DULUTH - Dakotah Lindwurm's favorite mantra is: I'm strong, I'm fast, my speed will last.
The rising star distance runner from Eagan stood by her word, again, in Saturday's 46th Grandma's Marathon. Aided by superb racing weather, she won a second straight women's title, in 2 hours, 25 minutes, 1 second. It was a personal best by four minutes and was the second-best women's time in race history and the 12th best in American women's marathon history.
"I've never been so happy. This might be the pinnacle of my career so far," said Lindwurm, a former high school hockey goalie in St. Francis. "I was reminded of what the course record was, just before the race started, and it gave me a purpose. It gave me something to chase."
The day was kind to nearly all of the 8,832 entries, including men's course-record holder Dominic Ondoro of Eldoret, Kenya. Because of injuries, he hadn't won a race since the 2019 Twin Cities Marathon. Ondoro, 34, won Saturday in 2:09:34, the second-best time on the course since he finished in 2:09:06 in 2014.
It was about 48 degrees at the 7:30 a.m. start in Two Harbors with an 8 mph tailwind, and it was no more than 50 at the finish in Duluth's Canal Park.
Lindwurm, a member of the Minnesota Distance Elite program, found herself alone at about 16 miles and pushed on to finish within 33 seconds of the course best of 2:24:28, set by Kellyn Taylor in 2018. Two months ago, in the Boston Marathon, Lindwurm finished 14th in 2:29:55, and that wasn't what she wanted.
"I was really disappointed. I knew I could run, maybe, three minutes faster," the 5-1, 105-pound Lindwurm said. "The weather today rated 10 out of 10 and helped me do that."
Ondoro and training partner Elisha Barno have ruled Minnesota's two largest marathons in recent years. Ondoro has won the Twin Cities Marathon four times (2015-17, 2019), and Barno, 36, is the only four-time Grandma's Marathon champion (2015-18) and won the 2018 Twin Cities Marathon. They were part of a six-man group for the first 21 miles Saturday.
Ondoro says he likes hills, and he made his move on one, at the base of Lemon Drop Hill, on London Road, at 22 miles. Only one runner, runner-up Sammy Rotich, 35, of Kenya covered the surge. Ultimately he was left behind, too.
"I picked out that hill. I knew that's where I was going to go, and I was feeling good there," Ondoro said. "I cannot tell you how happy I am to win again. I wasn't sure when, or if, it would happen."

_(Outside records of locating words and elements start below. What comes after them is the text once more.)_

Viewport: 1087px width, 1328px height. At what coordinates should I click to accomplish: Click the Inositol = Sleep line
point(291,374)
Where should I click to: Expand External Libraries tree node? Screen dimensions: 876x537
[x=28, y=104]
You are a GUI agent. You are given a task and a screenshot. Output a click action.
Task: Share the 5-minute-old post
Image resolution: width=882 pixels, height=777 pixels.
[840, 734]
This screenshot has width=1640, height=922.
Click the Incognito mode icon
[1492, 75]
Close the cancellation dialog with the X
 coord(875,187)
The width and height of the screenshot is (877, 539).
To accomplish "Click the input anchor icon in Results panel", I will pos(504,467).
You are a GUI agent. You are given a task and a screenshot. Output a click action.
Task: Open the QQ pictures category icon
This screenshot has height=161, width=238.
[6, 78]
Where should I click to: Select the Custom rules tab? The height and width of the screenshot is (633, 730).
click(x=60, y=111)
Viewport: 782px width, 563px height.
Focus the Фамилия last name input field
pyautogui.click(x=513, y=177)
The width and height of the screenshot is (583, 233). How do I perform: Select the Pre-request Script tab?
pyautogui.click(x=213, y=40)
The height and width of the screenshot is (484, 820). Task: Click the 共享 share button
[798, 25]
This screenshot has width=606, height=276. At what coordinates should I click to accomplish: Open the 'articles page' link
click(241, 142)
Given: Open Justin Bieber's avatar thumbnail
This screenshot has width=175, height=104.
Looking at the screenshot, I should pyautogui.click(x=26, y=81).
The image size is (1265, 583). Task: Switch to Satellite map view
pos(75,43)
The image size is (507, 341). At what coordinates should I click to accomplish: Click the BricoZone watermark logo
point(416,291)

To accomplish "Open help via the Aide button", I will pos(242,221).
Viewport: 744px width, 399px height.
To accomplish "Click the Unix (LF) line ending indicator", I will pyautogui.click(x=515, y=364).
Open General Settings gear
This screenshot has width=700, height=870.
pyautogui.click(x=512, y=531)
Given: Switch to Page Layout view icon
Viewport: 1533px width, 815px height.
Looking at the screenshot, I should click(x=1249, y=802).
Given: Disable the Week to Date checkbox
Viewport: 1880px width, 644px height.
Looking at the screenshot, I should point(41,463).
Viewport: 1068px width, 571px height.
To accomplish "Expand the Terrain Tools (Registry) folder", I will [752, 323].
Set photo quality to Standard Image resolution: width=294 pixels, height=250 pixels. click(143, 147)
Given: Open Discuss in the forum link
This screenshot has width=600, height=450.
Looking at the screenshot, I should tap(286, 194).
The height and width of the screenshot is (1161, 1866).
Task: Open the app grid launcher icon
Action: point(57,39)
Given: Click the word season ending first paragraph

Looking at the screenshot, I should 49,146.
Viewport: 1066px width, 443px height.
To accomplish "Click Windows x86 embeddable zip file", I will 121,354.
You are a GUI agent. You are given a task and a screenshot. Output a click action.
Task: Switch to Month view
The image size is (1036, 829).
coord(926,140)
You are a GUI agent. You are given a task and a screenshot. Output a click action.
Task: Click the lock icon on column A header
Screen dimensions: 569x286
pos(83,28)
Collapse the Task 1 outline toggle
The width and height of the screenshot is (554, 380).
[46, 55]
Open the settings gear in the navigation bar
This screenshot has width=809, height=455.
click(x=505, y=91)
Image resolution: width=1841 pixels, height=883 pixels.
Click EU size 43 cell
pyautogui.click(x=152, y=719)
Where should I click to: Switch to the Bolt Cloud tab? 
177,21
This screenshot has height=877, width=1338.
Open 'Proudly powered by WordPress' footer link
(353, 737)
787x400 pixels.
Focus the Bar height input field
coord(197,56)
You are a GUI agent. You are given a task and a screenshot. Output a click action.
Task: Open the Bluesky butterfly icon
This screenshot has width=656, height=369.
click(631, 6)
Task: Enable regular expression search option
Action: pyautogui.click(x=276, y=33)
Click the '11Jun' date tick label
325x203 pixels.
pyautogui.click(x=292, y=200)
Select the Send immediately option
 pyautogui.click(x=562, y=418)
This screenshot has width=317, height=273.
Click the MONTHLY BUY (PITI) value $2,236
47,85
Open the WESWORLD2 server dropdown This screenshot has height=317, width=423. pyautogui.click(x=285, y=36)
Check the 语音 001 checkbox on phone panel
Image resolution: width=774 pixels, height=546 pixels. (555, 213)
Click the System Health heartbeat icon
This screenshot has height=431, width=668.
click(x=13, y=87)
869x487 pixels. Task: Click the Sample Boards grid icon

His injuries since 2019 have included ankle tendons, knee and groin. But recent training, with Barno, averaged 130 miles a week and both were ready. Barno finished fourth in 2:10:22 in the best mass finish in Grandma's history, with five men going under 2:11. It was also the best mass finish for women, with five going under 2:29.
Ondoro won $12,500, including $2,500 for going sub-2:10. Rotich was second in 2:10:07, fifth-fastest in race history, for $9,500, and James Ngandu, 32, of Kenya was third in 2:10:17, sixth-fastest in race history, for $7,000. Defending champion Milton Rotich of Kenya didn't finish the race. The top Minnesotan was Kevin Lewis, 28, of Richfield, 10th in 2:13:48.
East African men have taken 12 straight Grandma's Marathon titles and 22 of the past 25.
Lindwurm had an excellent payday, earning $20,000, including $10,000 for going under 2:28. Sarah Sellers, 30, of Ogden, Utah, finished second in 2:25:43 to earn $17,500, and Susanna Sullivan, 32, of Reston, Va., was third in 2:26:56 for $15,000.
Lindwurm is the only Minnesota woman to claim consecutive titles in Minnesota's oldest marathon. U.S. women have now won four straight years at Grandma's Marathon, which hasn't happened since 1994, when the streak reached six.